Wednesday, October 31, 2007

Jennifer Lee Carrell's "Interred With Their Bones" is a Winner


Having long been a sucker for novels that mine the theatrical vein. Jennifer Lee Carrell's new murder mystery cum adventure story, Interred With Their Bones , is a delightful addition to the world of historical-theatrical fiction. It takes you from the Bard's own times right through five hundred years of the Shakespearean authorship controversy.

The main character is an intrepid Elizabethan scholar, Kate Stanley, who is directing Hamlet at the new Globe Theatre in London. Fire at the Globe is nothing new, but the aftermath of this modern one includes the body of Kate's former teacher, who has been murdered using a method suspiciously similar to the one that killed Hamlet's father. A mysterious broach given to Kate by her mentor provides the main clue to follow and from there on it is a mind-bending globe-hopping journey of murder and manuscripts. As if the intricacies of the debate between the Baconians and the Oxfordians are not enough, Ms. Carrell has added a series of adroitly staged and complicated killings. In each the manner of dispatch is linked to other Shakespeare plays. Multiple suspects glimmer, fade, then glow again as the heroine travels to and through ancient and modern Shakespeare associated venues. Among the British settings are the New Globe, Westminster Abbey, The Holy Trinity Church, and Wilton House. In the United States you negotiate Harvard's Wilder Library, Washington DC's Folger Library, the Utah Shakespeare Festival, Tombstone, AR and even a desert reproduction of the ancient castle of Elsinore. All are described with convincing detail and if you have been to most of them, as I have, the enjoyment is palpable.

Stylistically the novel resides in the domain of The Name of the Rose or The Da Vinci Code and it may come off as emotionally overwrought and too full of strained coincidence for some readers. For instance, the ease with which the main characters can obtain changed identity documents and slip across multiple international borders doesn't seem all that convincing in a post 9/11 era. On the other hand, as the heroine is searching for a Jacobean manuscript thought to be the long lost Cardenio by William Shakespeare, it seems fair that there should be echoes of Jacobean dramaturgy in the plot. And echoes there are! You encounter, multiple violent murders, deceptions piled on deceptions, secret passages, hidden caves, spooky crypts, and hooded assassins breathing heavily around shadowy corners.

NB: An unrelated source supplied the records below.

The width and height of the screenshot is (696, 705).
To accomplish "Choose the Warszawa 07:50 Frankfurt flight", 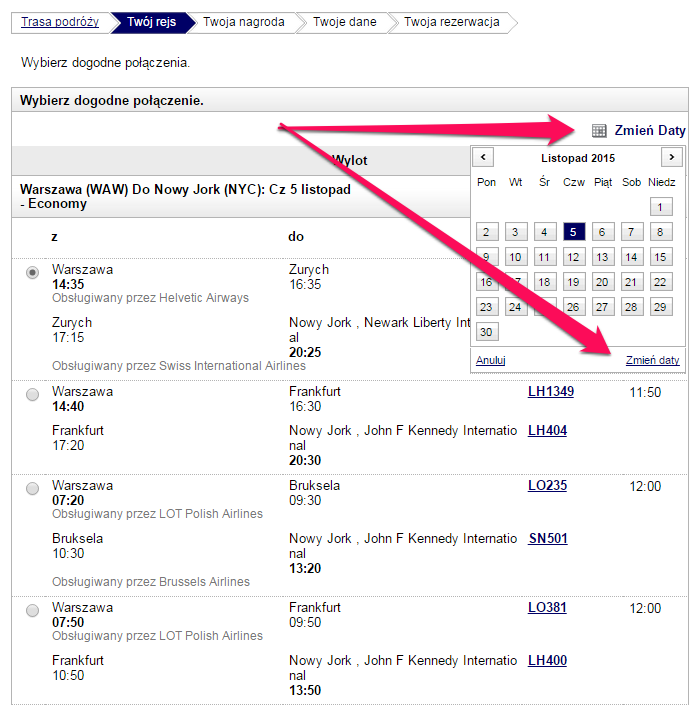I will point(32,611).
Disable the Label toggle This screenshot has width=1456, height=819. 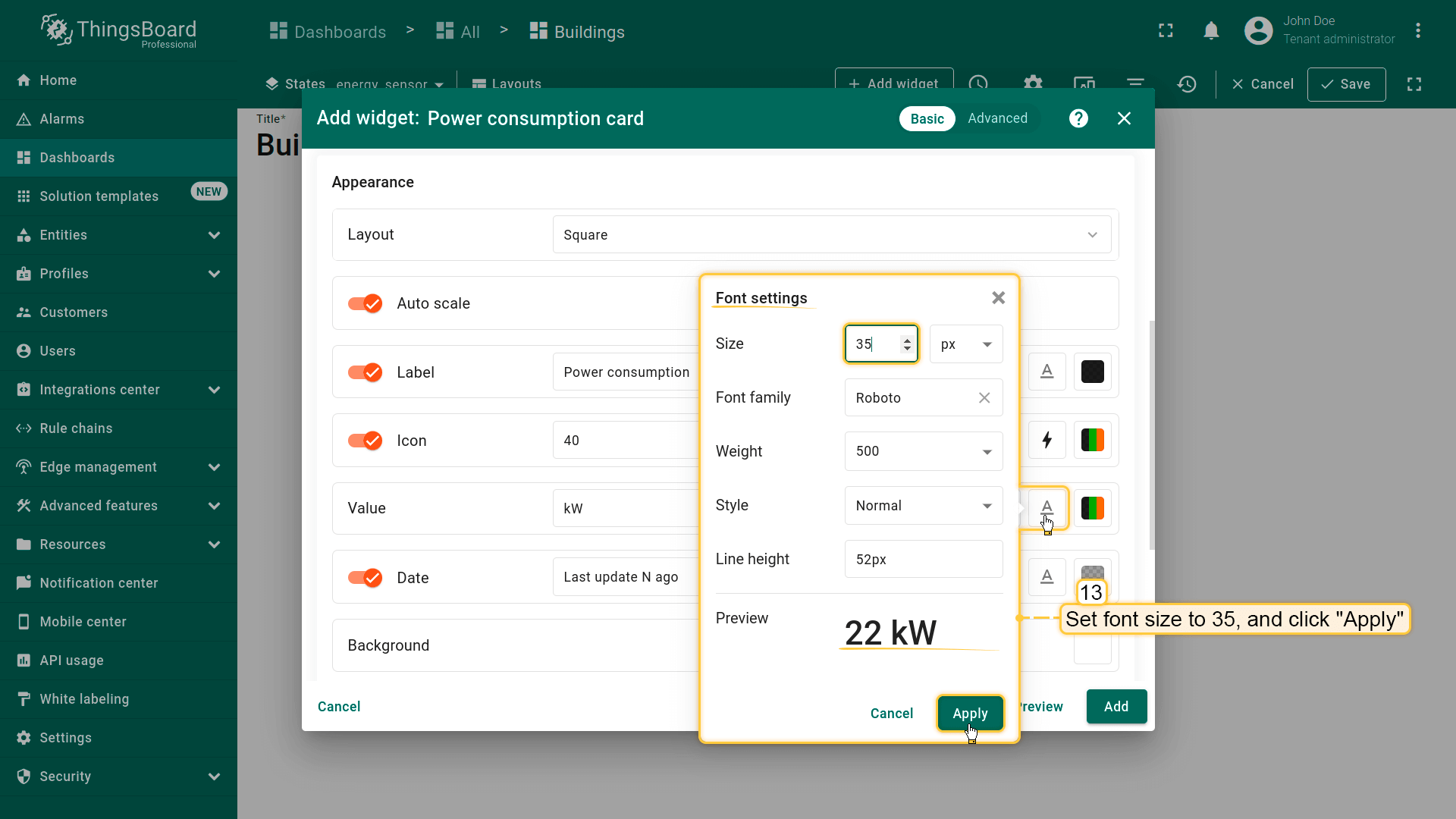[x=365, y=372]
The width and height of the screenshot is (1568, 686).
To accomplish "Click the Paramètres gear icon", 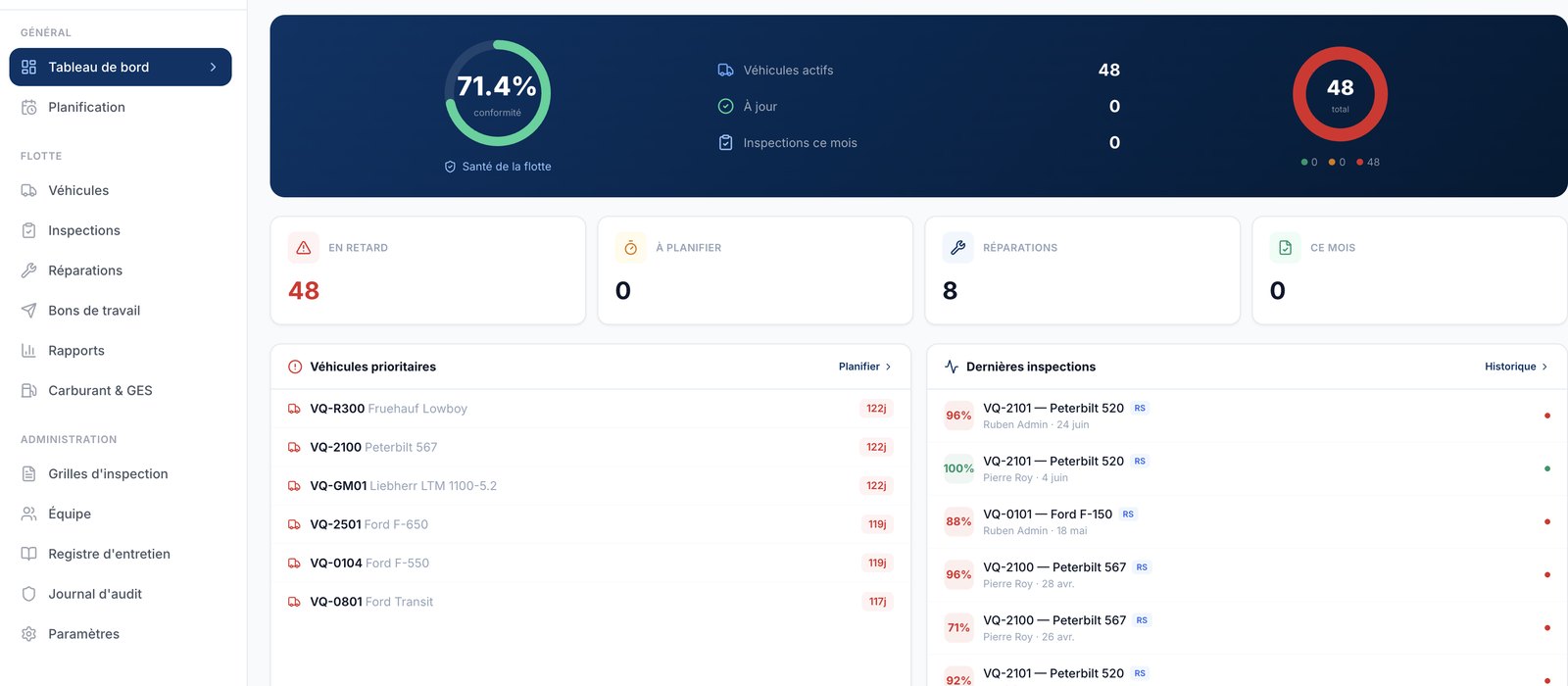I will [28, 634].
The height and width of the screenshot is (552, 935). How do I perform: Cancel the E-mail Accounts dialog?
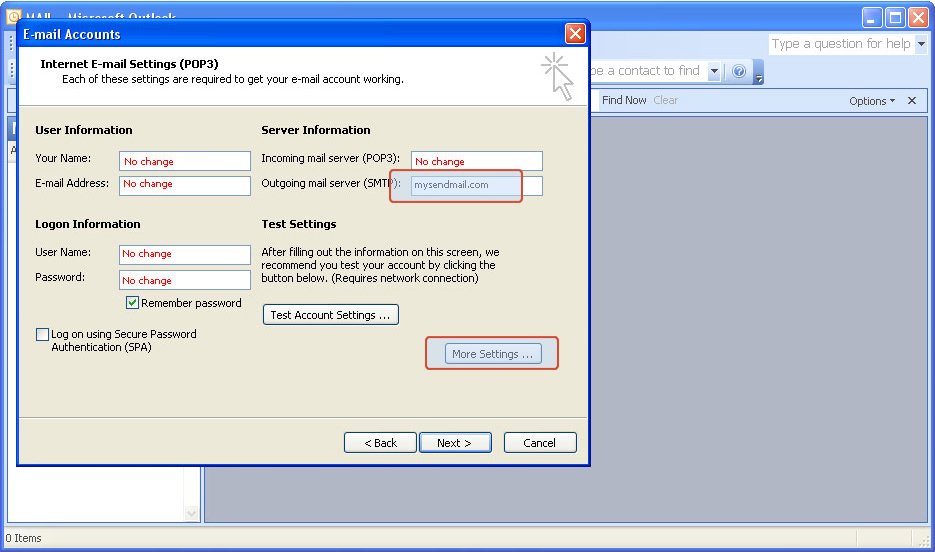[540, 443]
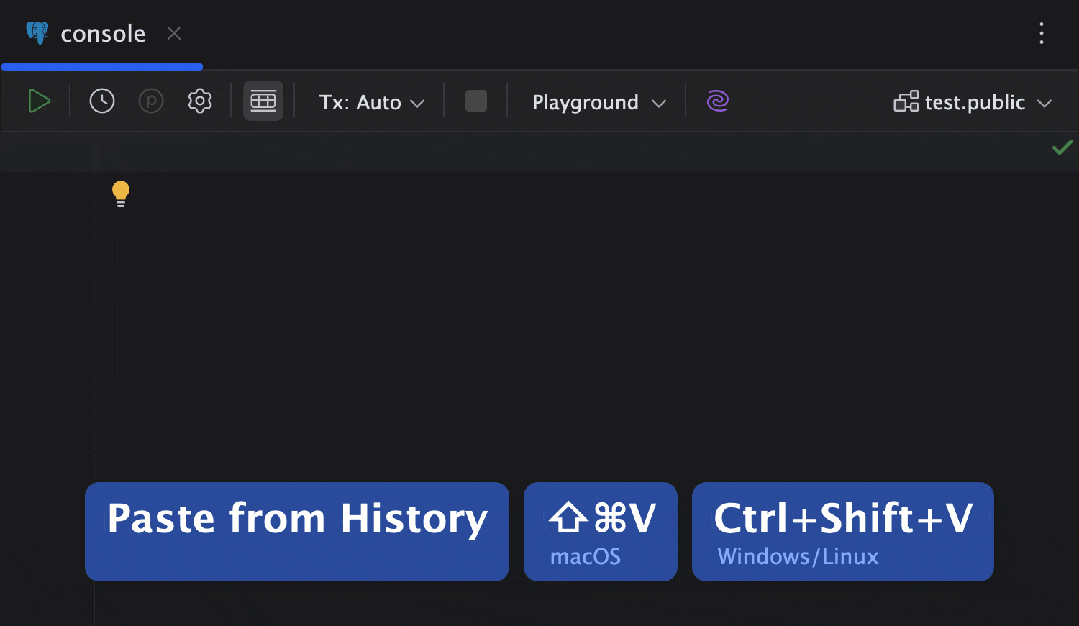This screenshot has width=1079, height=626.
Task: Click the yellow lightbulb intention icon
Action: [120, 193]
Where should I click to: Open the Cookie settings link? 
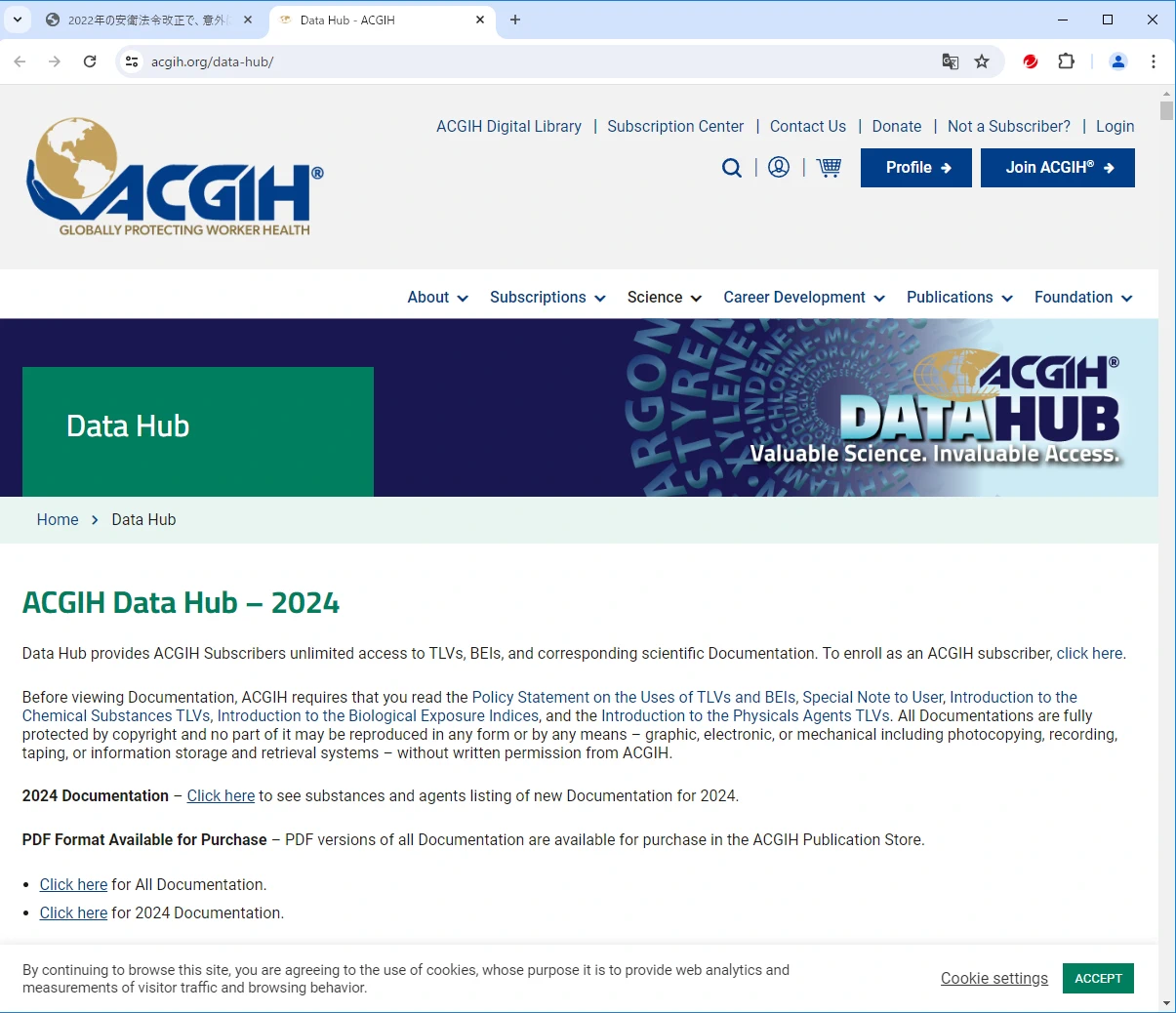point(994,979)
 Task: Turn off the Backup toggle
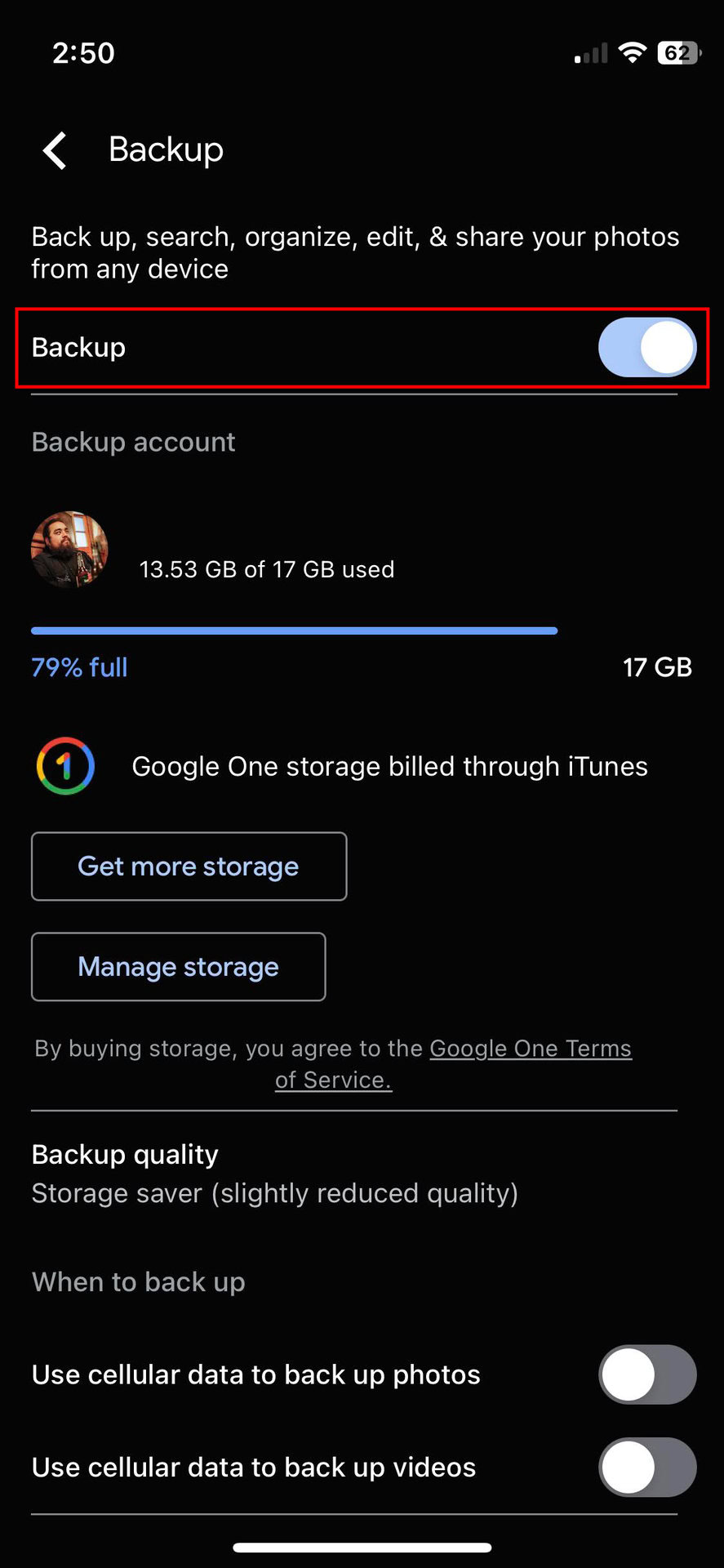[x=646, y=348]
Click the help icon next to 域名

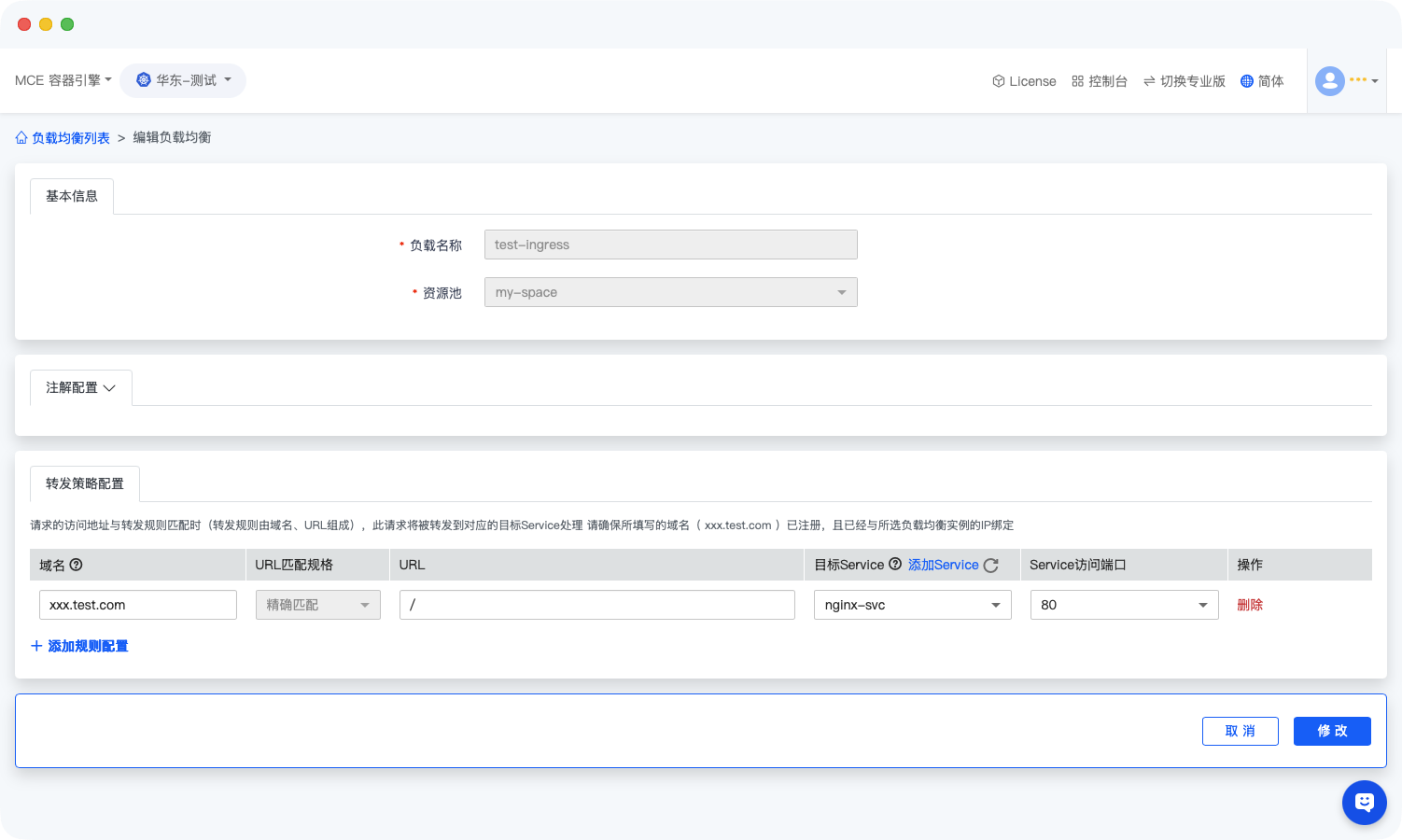(77, 565)
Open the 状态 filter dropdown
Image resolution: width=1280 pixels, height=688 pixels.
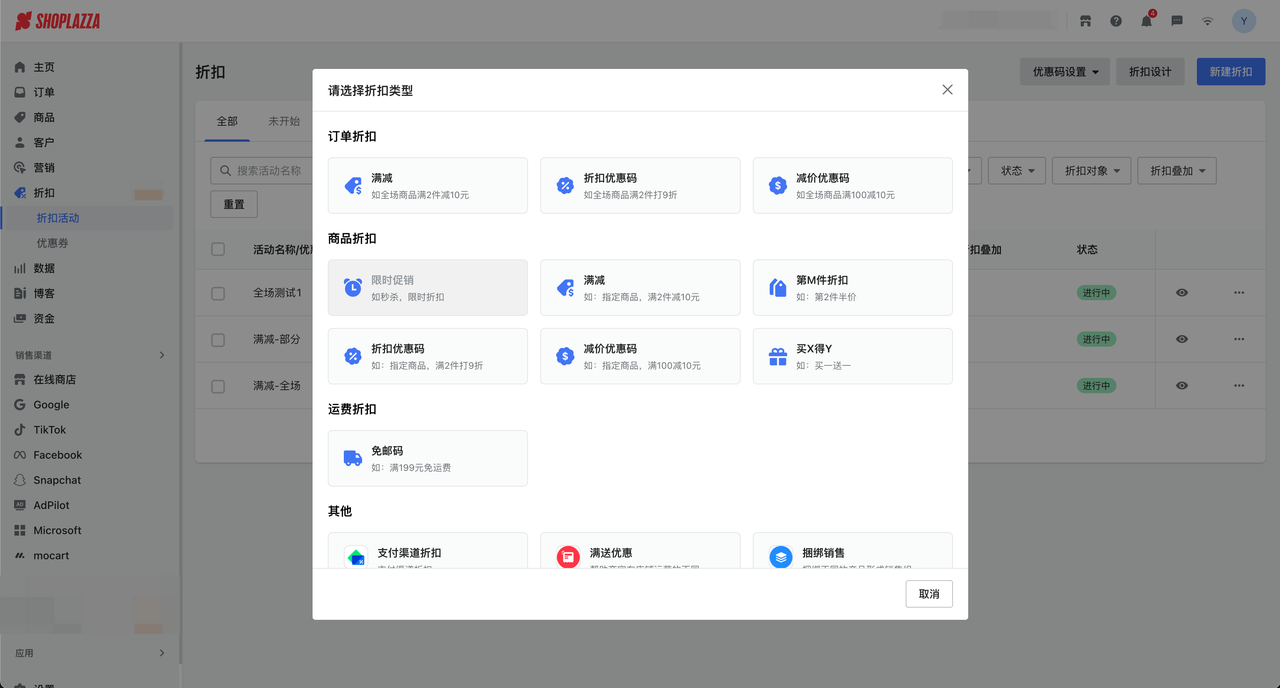[x=1016, y=170]
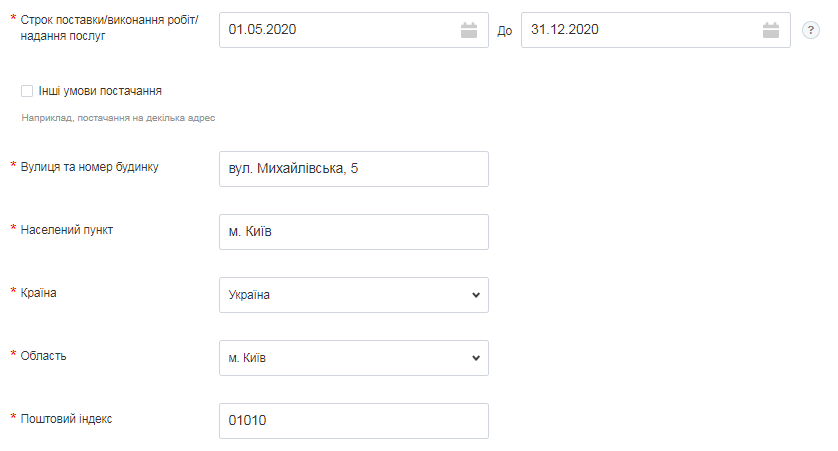Click the 'Область' field label
Image resolution: width=838 pixels, height=451 pixels.
tap(43, 355)
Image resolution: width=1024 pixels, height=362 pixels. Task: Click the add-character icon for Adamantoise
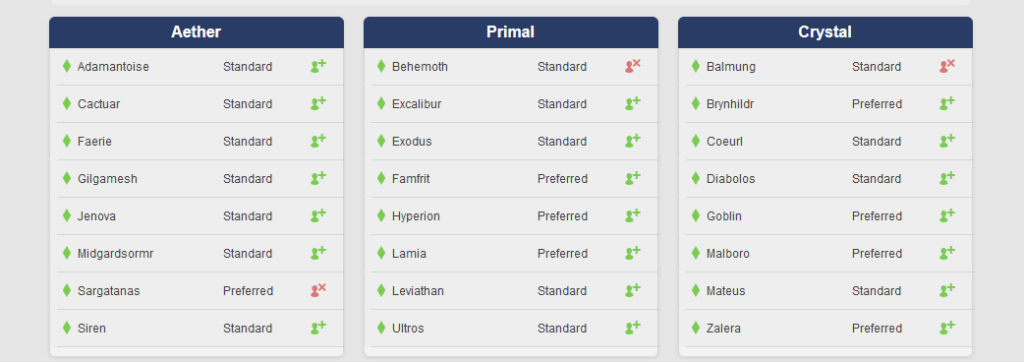coord(318,66)
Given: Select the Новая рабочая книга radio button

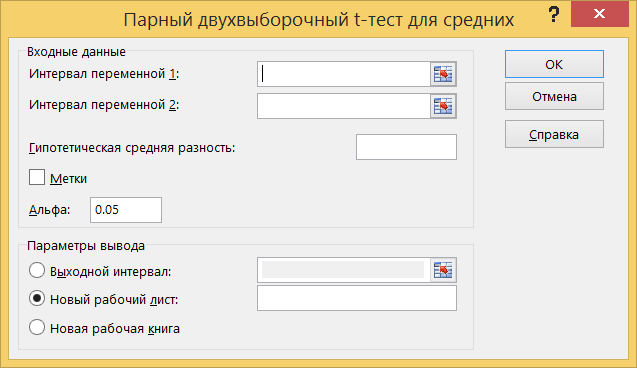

One reviewer called the work basic "literary comfort food" because it was tasty and appealing as well as substantially filling. This comment seems to focus on the book's ability to mirror the appeal of Shakespeare's work itself. An average reader can enjoy the terror and excitement of the chase, while people with more literary expertise can press beyond into the academic details, the theatrical settings, and the many references to the Bard's plays. Ms. Carrell holds a PHD in English Literature from Harvard and clearly knows her field and can communicate it with gusto. Put this one on your Christmas list.